## START Page excerpt
# Snapper won’t start no 12VDC at starter



## TheBrain (Jul 31, 2015)

Snapper won’t start no 12VDC at starter


I have tested the ignition switch w/ key on I have continuity to all wires from ground except the blue trigger wire.


When I turn the key to start I have continuity so I assume the switch is normal.this is a switched 12VDC.


When key is start position I get 12.7VDC at the back of ign.switch same as input of soliniod which is a direct connection from battery referrred to a constant power..
no voltage out of soliniod to starter.

so I extend a grey wire spliced to blue behind switch however when I connect to trigger spade 3rd terminal of soliniond voltage is reduced down from 12VDC to 2-5VDC fluctuates increasleing not past 5VDC.


I’m suspicious of the new soliniod functioning correctly.


Here’s a few image maybe I missed something.

additional my snapper came w/ a 3 terminal soliniod I replaced w/ a 4 terminal wear I scraped off paint to expose bare grounding framework.


----------



## pogobill (Jan 31, 2012)

I believe the solenoid grounds from the 4th terminal, not through the body of the unit, as was mentioned earlier.


----------



## Hacke (Feb 22, 2011)

Here is a picture showing a basic wiring:
https://isavetractors.com/product_images/uploaded_images/starter-solenoid.jpg
Let us call the four posts:

Battery
Starter
Switch
Ground

What is connected to the different posts on your solenoid?


----------



## TheBrain (Jul 31, 2015)

Hacke said:


> Here is a picture showing a basic wiring:
> https://isavetractors.com/product_images/uploaded_images/starter-solenoid.jpg
> Let us call the four posts:
> 
> ...


yes youre image is exactly how I have it wired.

pogo bill I have tryed the trigger on either side of small terminals all the videos say they can be switched,

since I'm bypassing possiable bad sensors there must be something wrong w/ the new soliniod after very close observation I see the upper small triggers terminal isn't secure in the case it has a slite wobble another chinese part causing problems and wasting time.

couple weeks ago I adjusted the valves and got her up and running parked her for a few weeks now this no start.

I'm thinking my no start issue is a malfunctioning safety switch
will reinstall the old USA soliniod use new grey wire to bypass.

pogo I have the small ground terminal wired to soliniond mount.


----------



## Hacke (Feb 22, 2011)

Disconnect the wires on the small posts and try the solenoid with two known good wires directly from the battery posts. Then you know if the fault is in the solenoid, or the battery.


----------



## TheBrain (Jul 31, 2015)

actually I have attempted jumping the the 2 big terminals even w/ the key start position no jump of votlage from solinoid in to soliniod out I thought something wasn't quite right.

edit when this soliniod clicks it's nurmerous not just one click.
## END Page excerpt
Directive 1
Copy the listing word for word, starting at its first line and ending with the line that contains "point(705,91)".
Directive 2
Continue the forum thread about the Snapper mower that won't start, picking up after its last post.
## START Task material
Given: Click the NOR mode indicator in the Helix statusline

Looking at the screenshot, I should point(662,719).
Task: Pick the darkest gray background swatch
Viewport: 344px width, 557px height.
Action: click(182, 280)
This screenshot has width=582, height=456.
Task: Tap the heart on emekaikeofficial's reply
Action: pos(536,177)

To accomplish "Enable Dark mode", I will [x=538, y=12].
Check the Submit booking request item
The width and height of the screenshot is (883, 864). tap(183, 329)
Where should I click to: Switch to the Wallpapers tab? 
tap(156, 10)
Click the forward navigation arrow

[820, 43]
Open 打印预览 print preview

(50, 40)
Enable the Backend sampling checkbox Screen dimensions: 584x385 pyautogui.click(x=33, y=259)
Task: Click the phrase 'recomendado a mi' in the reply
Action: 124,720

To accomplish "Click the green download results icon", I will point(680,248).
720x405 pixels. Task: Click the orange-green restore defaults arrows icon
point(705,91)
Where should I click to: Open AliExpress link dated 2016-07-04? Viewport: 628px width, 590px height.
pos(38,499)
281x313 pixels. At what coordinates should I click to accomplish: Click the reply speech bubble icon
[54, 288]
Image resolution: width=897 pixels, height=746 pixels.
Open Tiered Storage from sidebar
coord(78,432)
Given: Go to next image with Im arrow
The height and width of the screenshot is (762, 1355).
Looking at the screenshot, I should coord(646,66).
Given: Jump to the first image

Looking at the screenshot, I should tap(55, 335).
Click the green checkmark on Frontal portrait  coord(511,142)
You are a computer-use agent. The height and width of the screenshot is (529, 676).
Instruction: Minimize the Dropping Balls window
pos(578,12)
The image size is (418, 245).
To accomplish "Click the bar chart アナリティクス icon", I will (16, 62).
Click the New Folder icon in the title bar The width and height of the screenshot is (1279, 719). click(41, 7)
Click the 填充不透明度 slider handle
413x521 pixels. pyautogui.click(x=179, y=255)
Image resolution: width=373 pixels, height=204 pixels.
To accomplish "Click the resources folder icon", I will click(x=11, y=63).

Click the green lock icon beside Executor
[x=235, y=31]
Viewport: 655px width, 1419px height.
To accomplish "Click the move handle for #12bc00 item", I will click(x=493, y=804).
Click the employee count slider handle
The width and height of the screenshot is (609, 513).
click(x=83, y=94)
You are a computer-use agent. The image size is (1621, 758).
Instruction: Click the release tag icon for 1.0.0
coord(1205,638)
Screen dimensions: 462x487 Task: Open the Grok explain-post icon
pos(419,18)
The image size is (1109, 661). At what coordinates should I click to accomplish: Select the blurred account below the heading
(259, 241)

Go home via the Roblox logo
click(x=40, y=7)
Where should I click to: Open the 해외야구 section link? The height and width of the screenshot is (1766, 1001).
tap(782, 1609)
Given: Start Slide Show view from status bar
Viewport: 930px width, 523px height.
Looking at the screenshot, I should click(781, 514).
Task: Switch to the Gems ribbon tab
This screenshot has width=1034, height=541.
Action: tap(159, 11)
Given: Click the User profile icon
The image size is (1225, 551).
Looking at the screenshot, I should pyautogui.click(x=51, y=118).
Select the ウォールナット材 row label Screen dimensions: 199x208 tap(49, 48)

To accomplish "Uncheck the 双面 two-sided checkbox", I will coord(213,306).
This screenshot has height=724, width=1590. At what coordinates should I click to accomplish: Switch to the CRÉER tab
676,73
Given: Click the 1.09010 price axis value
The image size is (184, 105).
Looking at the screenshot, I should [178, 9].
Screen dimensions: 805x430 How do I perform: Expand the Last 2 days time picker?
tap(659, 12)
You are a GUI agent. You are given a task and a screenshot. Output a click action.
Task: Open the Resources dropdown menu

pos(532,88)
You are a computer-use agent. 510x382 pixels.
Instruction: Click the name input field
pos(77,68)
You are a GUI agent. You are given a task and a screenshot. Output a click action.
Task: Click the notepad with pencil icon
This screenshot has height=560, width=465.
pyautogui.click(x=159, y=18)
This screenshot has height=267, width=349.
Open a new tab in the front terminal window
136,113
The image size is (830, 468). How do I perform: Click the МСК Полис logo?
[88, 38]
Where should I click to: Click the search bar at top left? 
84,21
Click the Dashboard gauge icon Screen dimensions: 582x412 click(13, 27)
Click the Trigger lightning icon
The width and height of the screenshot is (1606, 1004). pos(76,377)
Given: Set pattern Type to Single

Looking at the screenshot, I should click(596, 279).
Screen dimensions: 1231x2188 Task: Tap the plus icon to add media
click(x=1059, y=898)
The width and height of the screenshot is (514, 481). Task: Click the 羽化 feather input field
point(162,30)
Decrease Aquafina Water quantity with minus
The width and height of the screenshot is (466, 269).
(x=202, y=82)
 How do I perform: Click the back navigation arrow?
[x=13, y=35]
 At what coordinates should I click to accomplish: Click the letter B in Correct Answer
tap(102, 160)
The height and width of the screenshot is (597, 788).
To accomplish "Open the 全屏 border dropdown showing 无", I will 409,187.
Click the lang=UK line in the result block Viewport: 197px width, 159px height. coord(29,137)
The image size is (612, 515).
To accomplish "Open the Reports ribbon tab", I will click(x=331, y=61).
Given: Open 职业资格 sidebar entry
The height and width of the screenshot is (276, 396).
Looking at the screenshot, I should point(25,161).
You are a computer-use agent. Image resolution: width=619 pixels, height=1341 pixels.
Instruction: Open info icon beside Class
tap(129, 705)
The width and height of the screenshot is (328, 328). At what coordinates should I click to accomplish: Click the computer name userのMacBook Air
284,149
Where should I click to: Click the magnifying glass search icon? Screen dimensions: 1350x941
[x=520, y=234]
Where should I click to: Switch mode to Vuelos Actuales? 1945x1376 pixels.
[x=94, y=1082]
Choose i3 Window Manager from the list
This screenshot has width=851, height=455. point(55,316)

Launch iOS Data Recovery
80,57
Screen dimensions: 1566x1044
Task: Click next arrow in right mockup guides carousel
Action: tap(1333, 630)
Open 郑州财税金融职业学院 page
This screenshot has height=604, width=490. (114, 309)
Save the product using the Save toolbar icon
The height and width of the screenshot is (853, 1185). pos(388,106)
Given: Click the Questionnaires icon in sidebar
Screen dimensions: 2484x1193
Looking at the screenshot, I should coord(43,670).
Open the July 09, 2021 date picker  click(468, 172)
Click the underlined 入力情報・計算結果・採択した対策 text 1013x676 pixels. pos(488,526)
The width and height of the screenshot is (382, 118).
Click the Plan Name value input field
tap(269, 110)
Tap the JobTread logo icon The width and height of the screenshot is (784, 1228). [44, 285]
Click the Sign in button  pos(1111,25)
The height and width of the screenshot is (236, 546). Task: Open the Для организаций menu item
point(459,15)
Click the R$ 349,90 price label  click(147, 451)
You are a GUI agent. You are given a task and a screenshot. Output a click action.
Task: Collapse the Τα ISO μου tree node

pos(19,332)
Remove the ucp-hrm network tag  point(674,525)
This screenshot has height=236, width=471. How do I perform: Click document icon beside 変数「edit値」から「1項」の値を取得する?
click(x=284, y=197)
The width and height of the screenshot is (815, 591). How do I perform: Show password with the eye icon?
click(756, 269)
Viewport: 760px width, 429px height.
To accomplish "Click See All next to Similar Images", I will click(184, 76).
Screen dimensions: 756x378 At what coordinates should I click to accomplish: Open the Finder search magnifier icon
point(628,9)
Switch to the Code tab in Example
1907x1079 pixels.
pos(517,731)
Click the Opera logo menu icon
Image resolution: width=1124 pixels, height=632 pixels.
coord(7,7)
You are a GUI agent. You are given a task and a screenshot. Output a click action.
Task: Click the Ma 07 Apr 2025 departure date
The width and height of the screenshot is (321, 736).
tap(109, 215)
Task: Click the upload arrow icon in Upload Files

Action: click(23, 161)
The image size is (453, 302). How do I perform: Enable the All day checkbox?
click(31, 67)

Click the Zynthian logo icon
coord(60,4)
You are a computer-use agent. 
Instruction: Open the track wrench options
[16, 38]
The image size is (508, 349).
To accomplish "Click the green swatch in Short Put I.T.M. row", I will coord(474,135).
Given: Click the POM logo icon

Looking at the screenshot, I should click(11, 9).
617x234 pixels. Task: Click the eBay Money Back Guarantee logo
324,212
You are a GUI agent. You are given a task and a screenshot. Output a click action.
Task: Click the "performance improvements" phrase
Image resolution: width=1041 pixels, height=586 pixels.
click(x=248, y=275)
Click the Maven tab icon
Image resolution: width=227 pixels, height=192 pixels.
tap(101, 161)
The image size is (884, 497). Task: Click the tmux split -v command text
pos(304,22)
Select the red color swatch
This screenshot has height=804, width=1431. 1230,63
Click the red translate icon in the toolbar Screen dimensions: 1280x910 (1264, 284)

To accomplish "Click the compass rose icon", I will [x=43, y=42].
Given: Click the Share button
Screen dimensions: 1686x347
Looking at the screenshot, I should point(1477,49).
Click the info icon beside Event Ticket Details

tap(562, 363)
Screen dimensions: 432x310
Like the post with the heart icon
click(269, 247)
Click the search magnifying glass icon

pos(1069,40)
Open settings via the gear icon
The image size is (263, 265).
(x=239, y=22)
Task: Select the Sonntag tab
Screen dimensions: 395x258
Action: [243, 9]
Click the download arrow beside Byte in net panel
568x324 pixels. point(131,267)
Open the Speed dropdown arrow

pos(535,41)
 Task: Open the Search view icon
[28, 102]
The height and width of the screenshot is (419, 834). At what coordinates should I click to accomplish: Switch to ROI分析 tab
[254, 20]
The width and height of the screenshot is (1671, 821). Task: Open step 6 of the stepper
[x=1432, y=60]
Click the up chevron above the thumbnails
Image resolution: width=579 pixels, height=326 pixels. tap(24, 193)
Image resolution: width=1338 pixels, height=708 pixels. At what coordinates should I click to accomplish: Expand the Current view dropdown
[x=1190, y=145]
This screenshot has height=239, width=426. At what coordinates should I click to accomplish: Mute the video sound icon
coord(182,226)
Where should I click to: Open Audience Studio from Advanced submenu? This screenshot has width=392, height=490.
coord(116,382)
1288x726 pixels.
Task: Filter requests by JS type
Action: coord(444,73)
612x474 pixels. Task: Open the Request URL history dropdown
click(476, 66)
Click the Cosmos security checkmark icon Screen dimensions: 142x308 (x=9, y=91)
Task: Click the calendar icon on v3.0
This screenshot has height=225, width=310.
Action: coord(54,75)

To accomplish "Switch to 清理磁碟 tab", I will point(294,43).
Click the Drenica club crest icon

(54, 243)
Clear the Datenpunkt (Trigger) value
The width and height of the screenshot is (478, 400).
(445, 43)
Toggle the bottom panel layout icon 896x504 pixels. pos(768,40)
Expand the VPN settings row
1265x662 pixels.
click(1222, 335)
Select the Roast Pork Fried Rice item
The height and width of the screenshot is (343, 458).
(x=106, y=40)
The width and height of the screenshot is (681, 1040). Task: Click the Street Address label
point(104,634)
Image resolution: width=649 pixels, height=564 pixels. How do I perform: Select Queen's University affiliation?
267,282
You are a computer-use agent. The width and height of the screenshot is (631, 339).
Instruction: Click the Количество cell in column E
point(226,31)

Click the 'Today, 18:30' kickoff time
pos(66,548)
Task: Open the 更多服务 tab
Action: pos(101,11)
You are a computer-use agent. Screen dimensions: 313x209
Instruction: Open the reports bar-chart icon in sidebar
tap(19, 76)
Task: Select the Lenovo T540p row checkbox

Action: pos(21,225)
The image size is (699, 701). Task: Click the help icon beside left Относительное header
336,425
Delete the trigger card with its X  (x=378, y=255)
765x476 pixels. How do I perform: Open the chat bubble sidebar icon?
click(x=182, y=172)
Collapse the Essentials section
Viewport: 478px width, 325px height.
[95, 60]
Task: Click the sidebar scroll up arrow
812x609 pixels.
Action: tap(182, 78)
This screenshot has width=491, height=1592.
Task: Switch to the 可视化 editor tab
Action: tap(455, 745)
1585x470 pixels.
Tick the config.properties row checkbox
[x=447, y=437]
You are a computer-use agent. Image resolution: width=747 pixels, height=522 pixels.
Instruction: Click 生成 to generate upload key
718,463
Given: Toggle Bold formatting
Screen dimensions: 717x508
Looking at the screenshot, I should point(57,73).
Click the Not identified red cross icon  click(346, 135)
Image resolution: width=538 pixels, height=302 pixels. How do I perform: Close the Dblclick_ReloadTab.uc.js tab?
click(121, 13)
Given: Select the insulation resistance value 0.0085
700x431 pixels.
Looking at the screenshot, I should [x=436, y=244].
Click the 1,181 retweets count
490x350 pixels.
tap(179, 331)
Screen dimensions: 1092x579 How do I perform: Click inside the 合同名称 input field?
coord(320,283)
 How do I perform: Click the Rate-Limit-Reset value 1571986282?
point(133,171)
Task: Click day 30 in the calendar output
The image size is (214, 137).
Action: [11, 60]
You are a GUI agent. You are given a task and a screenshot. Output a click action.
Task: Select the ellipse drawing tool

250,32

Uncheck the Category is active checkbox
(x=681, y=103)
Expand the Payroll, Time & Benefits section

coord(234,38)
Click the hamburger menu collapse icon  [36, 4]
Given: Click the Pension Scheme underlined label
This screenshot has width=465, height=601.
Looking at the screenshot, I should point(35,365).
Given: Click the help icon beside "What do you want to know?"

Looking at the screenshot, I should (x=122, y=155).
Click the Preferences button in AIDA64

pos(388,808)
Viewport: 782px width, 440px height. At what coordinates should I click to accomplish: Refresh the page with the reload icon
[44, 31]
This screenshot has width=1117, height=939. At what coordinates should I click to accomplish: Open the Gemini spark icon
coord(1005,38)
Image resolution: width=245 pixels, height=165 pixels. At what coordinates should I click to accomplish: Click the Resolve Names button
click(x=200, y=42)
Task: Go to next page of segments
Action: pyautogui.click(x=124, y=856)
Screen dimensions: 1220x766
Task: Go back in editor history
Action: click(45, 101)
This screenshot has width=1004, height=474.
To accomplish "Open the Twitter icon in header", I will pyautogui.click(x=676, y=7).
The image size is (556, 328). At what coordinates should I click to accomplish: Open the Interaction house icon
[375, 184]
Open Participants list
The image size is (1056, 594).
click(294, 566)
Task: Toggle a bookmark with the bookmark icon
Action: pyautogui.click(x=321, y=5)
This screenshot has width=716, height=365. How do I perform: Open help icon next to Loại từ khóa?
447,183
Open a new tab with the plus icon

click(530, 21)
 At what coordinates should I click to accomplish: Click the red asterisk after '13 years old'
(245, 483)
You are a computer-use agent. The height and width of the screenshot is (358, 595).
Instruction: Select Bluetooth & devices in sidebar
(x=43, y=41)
## END Task material
Written response 1
Given: Click the NOR mode indicator in the Helix statusline

Looking at the screenshot, I should point(662,719).
Task: Pick the darkest gray background swatch
Viewport: 344px width, 557px height.
Action: click(182, 280)
This screenshot has width=582, height=456.
Task: Tap the heart on emekaikeofficial's reply
Action: pos(536,177)

To accomplish "Enable Dark mode", I will [x=538, y=12].
Check the Submit booking request item
The width and height of the screenshot is (883, 864). tap(183, 329)
Where should I click to: Switch to the Wallpapers tab? 
tap(156, 10)
Click the forward navigation arrow

[820, 43]
Open 打印预览 print preview

(50, 40)
Enable the Backend sampling checkbox Screen dimensions: 584x385 pyautogui.click(x=33, y=259)
Task: Click the phrase 'recomendado a mi' in the reply
Action: 124,720

To accomplish "Click the green download results icon", I will point(680,248).
720x405 pixels. Task: Click the orange-green restore defaults arrows icon
point(705,91)

Written response 2
after a couple hours I found the old soliniod will report back.thanks


----------



## FredM (Nov 18, 2015)

*One last time--you have two separate systems for starting, there is the very simple engine start circuit --- from battery to switch and then to solenoid and then to starter, simple no sensors in the way of cranking the engine, if the circuit is continuous when the ignition key is switched to start position, the starter will crank the engine, simple and not much to check mate.

It has been written on how to do the very easy testing checks and it is not hard at all to do these, --- like hook a jumper to the +positive pole on the battery and with the other end touch the start tag on the solenoid, --- this will tell you if the solenoid is working, --- bridge across the two heavy poles on the solenoid and this will or should crank the starter, and this will show if the starter is ok and the solenoid is not, again simple.

Secondly --- the sensor system is separate from the start system, --- all this does is earths out the coil as a safety should the blades be engaged and the operator is not sitting on the seat, so forget the sensors while you are trying to fathom out the start system.

The chattering you are getting from the solenoid is from either a stuffed battery or a not so good earth in your system.---- have you replaced the battery yet ????.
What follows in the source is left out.